##### LEESTEKST

Bij brief, verzonden per aangetekende e-mail op 31 maart 2020 heeft de griffier, mede namens de voorzitter, aan klaagster bericht dat een e-mail met bijlagen van de gemachtigde van verweerster van 10 februari 2020 aan het onderhavige klachtdossier worden toegevoegd. Een kopie van deze stukken zijn aan klaagster toegezonden.

Bij e-mail met bijlage, van 3 april 2020, heeft de heer G., de toenmalige gemachtigde van klaagster, hierop gereageerd. Mede namens de voorzitter heeft de griffier bij brief, verzonden per aangetekende bij e-mail op 17 april 2020, inhoudelijk op laatstgenoemde e-mail gereageerd.

Bij e-mail met bijlage van 23 april 2020 heeft klaagster aangegeven dat de heer G. niet meer als haar gemachtigde zal optreden.

1    FEITEN

Voor de beoordeling van de klacht gaat de voorzitter, gelet op het klachtdossier, uit van de volgende feiten.

1.1    Klaagster was cliënte bij tandartsenpraktijk Kliniek T. (hierna: de kliniek). Klaagster stelt dat zij lichamelijke en financiële schade heeft opgelopen door malversaties. Binnen de maatschap, waar de kliniek onder valt, is T. maat. Verweerster is de advocaat van mevrouw T.

1.2    Door klaagster is een tuchtrechtelijke procedure ingesteld bij het Regionaal Tuchtcollege voor de Gezondheidszorg (hierna: RTG) tegen T. Hiertoe diende klaagster op 27 maart 2019 een klacht in. 

1.3    In deze procedure heeft verweerster namens T. verweer gevoerd.

1.4    Op 8 juli 2019 heeft klaagster bij de deken een klacht ingediend over verweerster.

##########
##### GEGEVENS

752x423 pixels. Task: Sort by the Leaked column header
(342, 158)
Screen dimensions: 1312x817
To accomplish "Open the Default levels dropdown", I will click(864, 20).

##########

OPDRACHTEN:
**A.** Geef voor elke uitspraak aan of die klopt met de leestekst. Antwoord met ja of nee en citeer de woorden uit de tekst die de doorslag geven.
(i) Klaagster diende op 27 maart 2019 een klacht in tegen T.
(ii) Verweerster is de advocaat van klaagster.
(iii) Na 23 april 2020 blijft de heer G. de gemachtigde van klaagster.
**B.** Leg in één tot drie zinnen uit waarop de voorzitter zich in de leestekst baseert bij het vaststellen van de feiten onder 1.1 tot en met 1.4.
**C.** Vervolg de tekst over de klacht tegen de advocaat van mevrouw T. na de laatste zin.

ANTWOORDEN:
**A.**
(i) Ja: "Hiertoe diende klaagster op 27 maart 2019 een klacht in."
(ii) Nee: "Verweerster is de advocaat van mevrouw T."
(iii) Nee: "dat de heer G. niet meer als haar gemachtigde zal optreden."

**B.** De voorzitter gaat voor de beoordeling van de klacht uit van deze feiten gelet op het klachtdossier.

**C.**
2    KLACHT

2.1    De klacht houdt, zakelijk weergegeven, in dat verweerster tuchtrechtelijk verwijtbaar heeft gehandeld als bedoeld in artikel 46 Advocatenwet. Klaagster verwijt verweerster dat zij:

a)    in de procedure bij het RTG het gehele medische dossier van klaagster heeft ingebracht;

b)    in haar verweer informatie heeft verstrekt waarvan zij weet of behoort te weten dat deze pertinent onjuist is.

3    VERWEER

Verweerster heeft tegen de klacht verweer gevoerd. De voorzitter zal hierna, waar nodig, op het verweer ingaan.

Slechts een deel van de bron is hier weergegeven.